“You looking for trouble, Jack, I’m just the man to give it to you.”

“I got all the trouble I need,” I said. “What I’m looking for is information. What kind of mood was Pam Shepard in the morning after she’d been all over you?”

Eddie got off the barstool and stood in front of me. “I’m telling you for the last time. Get lost or get hurt.” Rudy started drifting toward the phone. I checked the amount of room in front of the bar. Maybe ten feet. Enough. I said to Rudy, “It’s okay. No one will get hurt. I’m just going to show him something.”

I stood up. “Tubbo,” I said to Eddie, “if you make me, I can put you in the hospital, and I will. But you probably don’t believe me, so I’ll have to prove it. Go ahead. Take your shot.”

He took it, a right-hand punch that missed my head when I moved. He followed up with a left that missed by about the same margin when I moved the other way.

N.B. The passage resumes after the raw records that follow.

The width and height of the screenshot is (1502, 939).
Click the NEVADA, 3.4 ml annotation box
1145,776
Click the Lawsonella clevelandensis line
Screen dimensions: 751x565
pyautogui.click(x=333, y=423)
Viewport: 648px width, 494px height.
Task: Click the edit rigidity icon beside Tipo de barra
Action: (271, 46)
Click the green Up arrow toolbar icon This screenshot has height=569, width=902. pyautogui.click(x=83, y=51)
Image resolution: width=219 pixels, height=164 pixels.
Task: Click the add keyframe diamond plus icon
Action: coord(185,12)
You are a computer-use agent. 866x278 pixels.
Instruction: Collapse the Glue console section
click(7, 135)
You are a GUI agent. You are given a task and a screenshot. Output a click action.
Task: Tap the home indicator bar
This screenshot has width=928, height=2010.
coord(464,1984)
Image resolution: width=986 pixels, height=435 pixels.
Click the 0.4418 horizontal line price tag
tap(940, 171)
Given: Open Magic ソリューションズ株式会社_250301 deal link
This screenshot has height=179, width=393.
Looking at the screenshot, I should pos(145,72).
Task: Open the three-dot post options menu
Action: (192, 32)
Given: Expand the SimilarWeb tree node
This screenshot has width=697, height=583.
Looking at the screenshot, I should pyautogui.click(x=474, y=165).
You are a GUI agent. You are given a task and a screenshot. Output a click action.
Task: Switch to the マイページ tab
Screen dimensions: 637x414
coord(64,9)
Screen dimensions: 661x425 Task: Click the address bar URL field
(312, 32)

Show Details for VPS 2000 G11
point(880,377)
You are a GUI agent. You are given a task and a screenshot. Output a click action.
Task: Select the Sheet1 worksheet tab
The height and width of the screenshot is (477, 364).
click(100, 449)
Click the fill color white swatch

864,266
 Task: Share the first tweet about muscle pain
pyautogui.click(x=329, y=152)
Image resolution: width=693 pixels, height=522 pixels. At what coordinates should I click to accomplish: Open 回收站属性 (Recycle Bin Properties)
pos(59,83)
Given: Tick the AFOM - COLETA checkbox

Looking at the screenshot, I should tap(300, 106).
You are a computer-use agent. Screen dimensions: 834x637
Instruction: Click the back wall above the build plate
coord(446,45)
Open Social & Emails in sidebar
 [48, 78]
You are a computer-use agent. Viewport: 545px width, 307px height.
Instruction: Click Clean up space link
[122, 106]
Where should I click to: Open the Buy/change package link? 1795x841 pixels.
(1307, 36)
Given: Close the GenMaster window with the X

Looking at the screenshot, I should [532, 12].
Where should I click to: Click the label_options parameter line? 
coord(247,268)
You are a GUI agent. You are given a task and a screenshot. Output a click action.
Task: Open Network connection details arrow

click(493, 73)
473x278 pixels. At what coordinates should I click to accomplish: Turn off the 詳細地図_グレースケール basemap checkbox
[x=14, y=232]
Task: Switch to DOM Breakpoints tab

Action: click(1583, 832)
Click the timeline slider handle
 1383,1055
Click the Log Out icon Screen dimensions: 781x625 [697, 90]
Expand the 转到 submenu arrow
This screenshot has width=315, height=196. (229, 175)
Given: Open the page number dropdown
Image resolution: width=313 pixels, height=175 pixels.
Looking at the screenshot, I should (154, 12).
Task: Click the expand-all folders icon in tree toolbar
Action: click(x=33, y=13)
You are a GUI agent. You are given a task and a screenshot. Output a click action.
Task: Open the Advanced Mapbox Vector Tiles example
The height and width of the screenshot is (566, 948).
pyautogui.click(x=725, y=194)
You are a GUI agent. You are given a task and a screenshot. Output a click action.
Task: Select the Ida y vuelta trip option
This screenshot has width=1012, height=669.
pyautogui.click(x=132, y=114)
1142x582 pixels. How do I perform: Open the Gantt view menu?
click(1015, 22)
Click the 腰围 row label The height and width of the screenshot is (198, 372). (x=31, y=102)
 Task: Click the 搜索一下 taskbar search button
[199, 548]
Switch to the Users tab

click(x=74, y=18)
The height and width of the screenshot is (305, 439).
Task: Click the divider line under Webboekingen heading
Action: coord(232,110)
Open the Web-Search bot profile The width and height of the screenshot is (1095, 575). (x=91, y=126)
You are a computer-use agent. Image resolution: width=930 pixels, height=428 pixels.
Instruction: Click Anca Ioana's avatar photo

“You’ll last about two minutes doing that,” I said. He rushed at me and I rolled around him. “Meanwhile,” I said, “if I wanted to I could be hitting you here.” I tapped him open-handed on the right cheek very fast three times. He swung again and I stepped a little inside the punch and caught it on my left forearm. I caught the second one on my right. “Or here,” I said and patted him rat-a-tat with both hands on each cheek. The way a grandma pats a child. I stepped back away from him. He was already starting to breathe hard. “Some shape you’re in, kid. In another minute you won’t be able to get your arms up.”

“Back off, Eddie,” Rudy said from behind the bar. “He’s a pro, for crissake, he’ll kill you if you keep shoving him.”

“I’ll shove the son of a bitch,” Eddie said and made a grab at me. I moved a step to my right and put a left hook into his stomach. Hard. His breath came out in a hoarse grunt and he sat down suddenly. His face blank, the wind knocked out of him, fighting to get his breath. “Or there,” I said.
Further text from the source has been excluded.